DETECTING CITRUS HUANGLONGBING IN BRAZILIAN ORCHARDS USING HYPERSPECTRAL AERIAL IMAGES
Keywords: Citrus Greening, Remote Sensing, Precision Agriculture, Health Map
Abstract. Brazil is one of the world leaders in citrus plantation, and the production of orange juice is economically important in the export scenario, being regarded as a fundamental agricultural commodity in Brazil. The worst citrus disease is Greening, or Huanglongbing (HLB), a bacterial disease which cannot be cured and to which no plant variety is immune or resistant. Currently, control of HLB is through the inspection of orchards and the immediate elimination of plants displaying HLB symptoms, plus chemical or biological control of the insect vector (psyllid). The HLB disease has high economic impact on Brazilian and world citriculture, due to the extreme damage to crops.
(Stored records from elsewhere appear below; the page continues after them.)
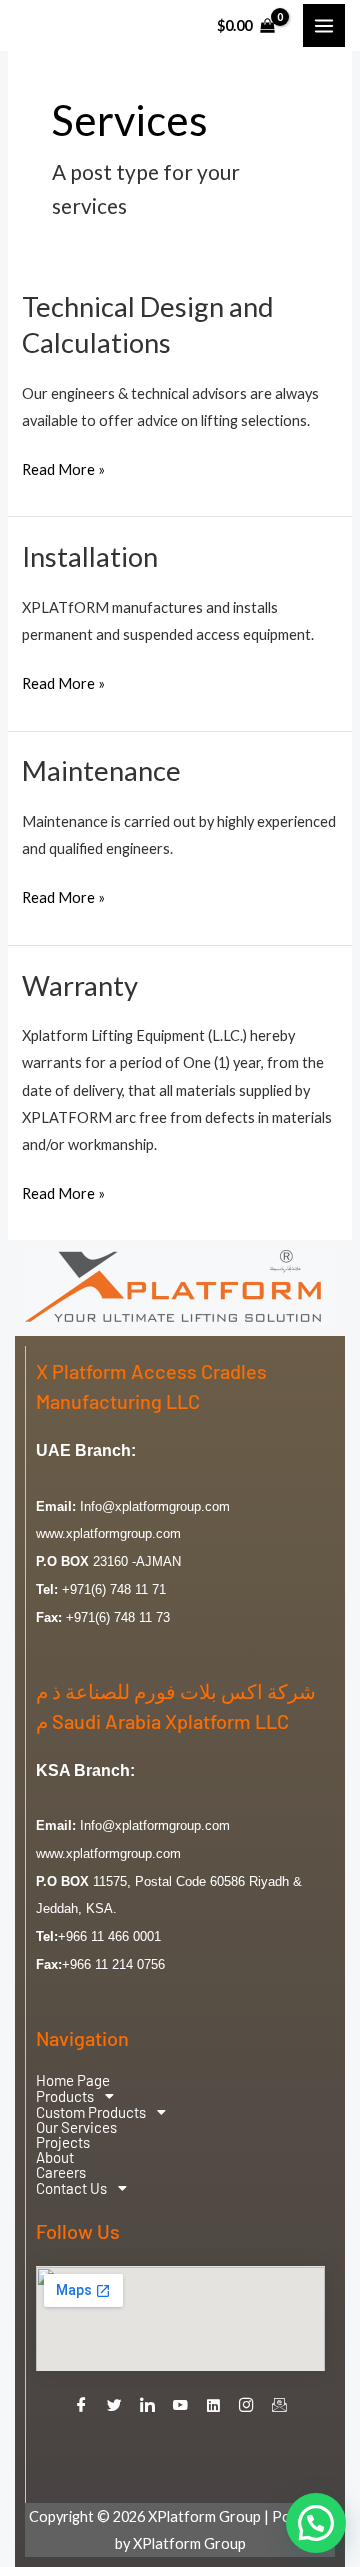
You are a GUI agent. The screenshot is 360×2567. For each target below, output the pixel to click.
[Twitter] (115, 2406)
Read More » (63, 467)
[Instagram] (247, 2406)
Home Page (73, 2080)
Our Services (76, 2127)
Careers (61, 2172)
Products (65, 2096)
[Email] (280, 2406)
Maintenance (101, 770)
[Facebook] (82, 2406)
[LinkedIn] (148, 2406)
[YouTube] (181, 2406)
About (55, 2157)
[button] (180, 2096)
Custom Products (91, 2112)
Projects (63, 2142)
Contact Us (71, 2188)
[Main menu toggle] (324, 25)
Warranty (80, 985)
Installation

Based on remote sensing techniques, the mapping of diseased and healthy citrus plants from hyperspectral images was carried out, generating a product that could help in the monitoring and control of HLB in Brazilian citrus orchards. The methodology to produce a health map goes through the following stages: aerial image acquisition, radiometric field measurements, hyperspectral cube orientation, and data analysis for detection of HLB in citrus. The field survey was performed in Guacho Farm- Brazil and hyperspectral images were acquired by a Rikola camera onboard a light aircraft, obtaining images with 0.50 m of Ground Sample Distance (GSD). The hyperspectral cubes were classified with Spectral Angle Mapper (SAM) algorithm to produce the health map. Plants infected with HLB were detected with an accuracy 61.2%, the validation of the health map was verified by samples were analysed in the laboratory to confirm HLB.